Ingredients
Units
Scale
- 6 ears of corn
- 6 cups water
- 2 tbsp Chicken Bovril
- 1/4 cup olive oil
- 1 cup diced onion
- 1 shallot, minced
- 1 cup celery, diced
- 1/2 cup diced red pepper
- 4 cloves garlic, minced
- 1 tsp dried thyme
- 1 tbsp dried oregano
- 1 tbsp Hot Under The Kilt Acadian Cajun seasoning
- 2 tbsp chopped fresh basil
- 1 tsp Salt
- 1/2 tsp pepper
- 1 lb baby potatoes cut into 1/4’s
- 1/2 cup sour cream
- 8 oz snow crab meat
- 1/2 cup chopped grape tomatoes
- 1 tbsp butter
Instructions
- Strip the corn from the cobs and set aside. Place the cobs in a pot and cover with the water, at the Bovril and bring to a boil and simmer for a half hour.

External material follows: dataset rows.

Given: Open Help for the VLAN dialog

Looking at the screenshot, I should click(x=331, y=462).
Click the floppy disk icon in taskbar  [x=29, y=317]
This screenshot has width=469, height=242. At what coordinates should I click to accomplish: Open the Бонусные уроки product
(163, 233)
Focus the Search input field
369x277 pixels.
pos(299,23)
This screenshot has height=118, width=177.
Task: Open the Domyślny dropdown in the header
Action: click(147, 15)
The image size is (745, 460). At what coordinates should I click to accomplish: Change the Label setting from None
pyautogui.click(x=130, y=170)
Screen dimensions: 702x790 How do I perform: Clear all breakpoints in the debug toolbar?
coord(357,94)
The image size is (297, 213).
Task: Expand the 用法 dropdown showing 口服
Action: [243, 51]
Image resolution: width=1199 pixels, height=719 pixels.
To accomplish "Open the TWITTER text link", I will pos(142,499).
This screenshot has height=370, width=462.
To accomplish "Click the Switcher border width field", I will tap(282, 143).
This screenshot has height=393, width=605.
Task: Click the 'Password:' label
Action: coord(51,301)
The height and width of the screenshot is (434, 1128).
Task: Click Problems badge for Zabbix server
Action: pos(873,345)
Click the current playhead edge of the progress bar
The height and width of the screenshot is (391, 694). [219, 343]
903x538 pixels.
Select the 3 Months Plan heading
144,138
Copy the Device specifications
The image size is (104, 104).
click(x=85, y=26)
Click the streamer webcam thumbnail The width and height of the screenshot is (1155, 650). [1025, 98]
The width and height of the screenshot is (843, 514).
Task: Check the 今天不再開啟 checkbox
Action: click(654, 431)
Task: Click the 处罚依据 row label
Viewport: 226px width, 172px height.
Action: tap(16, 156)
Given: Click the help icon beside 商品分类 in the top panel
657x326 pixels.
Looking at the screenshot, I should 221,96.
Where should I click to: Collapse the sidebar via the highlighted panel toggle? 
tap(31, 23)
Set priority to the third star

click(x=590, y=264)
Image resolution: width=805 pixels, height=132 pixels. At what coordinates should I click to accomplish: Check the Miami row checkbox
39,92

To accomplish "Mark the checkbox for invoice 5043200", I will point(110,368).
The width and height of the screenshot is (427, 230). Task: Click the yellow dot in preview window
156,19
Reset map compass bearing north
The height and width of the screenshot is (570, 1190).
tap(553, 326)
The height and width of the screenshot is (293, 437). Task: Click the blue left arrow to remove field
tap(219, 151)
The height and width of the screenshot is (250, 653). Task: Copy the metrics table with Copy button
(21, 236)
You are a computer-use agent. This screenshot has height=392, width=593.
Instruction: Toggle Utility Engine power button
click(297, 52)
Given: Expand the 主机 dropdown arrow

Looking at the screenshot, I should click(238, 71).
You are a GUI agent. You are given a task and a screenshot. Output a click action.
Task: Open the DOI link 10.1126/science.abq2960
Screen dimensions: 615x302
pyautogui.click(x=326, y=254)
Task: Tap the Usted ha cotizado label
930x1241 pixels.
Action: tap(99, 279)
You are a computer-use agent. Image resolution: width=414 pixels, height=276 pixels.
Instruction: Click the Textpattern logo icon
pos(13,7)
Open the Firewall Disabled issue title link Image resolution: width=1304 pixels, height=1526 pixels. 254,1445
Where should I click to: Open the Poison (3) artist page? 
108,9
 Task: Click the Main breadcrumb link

- Heat the olive oil in a soup pot and add the onion, shallot, celery, red pepper and garlic and corn kernel’s, thyme, oregano, Hot Under The Kilt, basil, salt and pepper, sauté until soft.
- Add the corn broth and potatoes, bring to a boil and reduce to a simmer, cook for 20 minutes.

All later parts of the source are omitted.